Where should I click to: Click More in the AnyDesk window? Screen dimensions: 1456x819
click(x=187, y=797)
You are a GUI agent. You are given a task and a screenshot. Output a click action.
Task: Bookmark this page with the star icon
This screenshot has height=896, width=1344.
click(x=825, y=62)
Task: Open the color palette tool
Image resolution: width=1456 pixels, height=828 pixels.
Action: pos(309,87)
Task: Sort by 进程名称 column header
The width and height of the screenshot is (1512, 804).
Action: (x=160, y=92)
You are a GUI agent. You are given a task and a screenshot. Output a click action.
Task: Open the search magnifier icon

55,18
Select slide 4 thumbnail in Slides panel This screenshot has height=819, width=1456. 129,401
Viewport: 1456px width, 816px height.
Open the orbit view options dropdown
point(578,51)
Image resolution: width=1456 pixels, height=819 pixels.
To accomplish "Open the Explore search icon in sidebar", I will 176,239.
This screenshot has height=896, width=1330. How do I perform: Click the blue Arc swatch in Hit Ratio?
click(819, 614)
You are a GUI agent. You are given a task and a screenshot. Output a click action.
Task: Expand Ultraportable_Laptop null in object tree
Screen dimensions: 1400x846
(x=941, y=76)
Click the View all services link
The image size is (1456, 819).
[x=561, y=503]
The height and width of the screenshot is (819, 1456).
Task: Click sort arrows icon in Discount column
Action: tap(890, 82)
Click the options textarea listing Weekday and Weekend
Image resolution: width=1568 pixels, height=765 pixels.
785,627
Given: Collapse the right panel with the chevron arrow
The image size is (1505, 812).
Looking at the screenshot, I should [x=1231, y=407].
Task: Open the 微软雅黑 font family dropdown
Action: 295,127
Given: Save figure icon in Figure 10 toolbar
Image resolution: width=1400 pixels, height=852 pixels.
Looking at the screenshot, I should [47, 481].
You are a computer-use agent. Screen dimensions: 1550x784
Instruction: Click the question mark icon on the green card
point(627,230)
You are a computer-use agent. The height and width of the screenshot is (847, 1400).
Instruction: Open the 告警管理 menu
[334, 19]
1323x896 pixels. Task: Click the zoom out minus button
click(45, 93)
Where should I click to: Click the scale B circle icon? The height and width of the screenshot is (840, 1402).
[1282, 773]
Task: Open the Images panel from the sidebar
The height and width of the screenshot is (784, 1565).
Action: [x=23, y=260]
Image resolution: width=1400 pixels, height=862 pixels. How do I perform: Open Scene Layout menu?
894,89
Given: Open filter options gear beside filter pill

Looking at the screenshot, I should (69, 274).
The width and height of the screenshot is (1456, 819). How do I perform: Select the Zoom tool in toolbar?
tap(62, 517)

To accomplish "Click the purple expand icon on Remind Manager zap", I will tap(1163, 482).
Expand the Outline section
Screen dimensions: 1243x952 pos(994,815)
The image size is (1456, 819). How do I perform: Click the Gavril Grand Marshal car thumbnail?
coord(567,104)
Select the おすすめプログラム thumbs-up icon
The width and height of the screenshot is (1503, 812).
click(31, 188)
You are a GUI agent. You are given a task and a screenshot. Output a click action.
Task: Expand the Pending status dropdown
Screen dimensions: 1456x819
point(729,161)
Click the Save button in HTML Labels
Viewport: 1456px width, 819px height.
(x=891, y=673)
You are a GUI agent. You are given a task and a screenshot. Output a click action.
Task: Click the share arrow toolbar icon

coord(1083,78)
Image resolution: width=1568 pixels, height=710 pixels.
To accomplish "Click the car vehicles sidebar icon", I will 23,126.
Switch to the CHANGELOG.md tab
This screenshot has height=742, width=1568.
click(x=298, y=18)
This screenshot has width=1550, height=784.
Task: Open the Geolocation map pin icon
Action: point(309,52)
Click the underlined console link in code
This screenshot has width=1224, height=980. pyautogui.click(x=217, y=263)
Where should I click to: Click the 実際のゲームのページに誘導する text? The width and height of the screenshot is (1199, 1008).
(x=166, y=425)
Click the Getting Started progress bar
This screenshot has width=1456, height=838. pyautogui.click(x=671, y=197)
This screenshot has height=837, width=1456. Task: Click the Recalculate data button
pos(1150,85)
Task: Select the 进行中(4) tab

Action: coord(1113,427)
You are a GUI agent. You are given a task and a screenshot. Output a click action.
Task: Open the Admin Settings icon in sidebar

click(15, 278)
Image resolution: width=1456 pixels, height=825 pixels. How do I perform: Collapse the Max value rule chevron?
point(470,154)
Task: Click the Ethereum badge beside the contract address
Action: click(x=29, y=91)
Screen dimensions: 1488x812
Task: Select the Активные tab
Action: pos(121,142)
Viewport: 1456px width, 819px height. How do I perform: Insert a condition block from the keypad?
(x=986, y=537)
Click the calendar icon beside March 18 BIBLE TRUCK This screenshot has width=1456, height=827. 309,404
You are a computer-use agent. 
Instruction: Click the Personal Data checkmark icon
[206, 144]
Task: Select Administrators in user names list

+ + + + +

Going through the lines above one by one, tally those with the word "computer" and give only the total.

#### Result below
3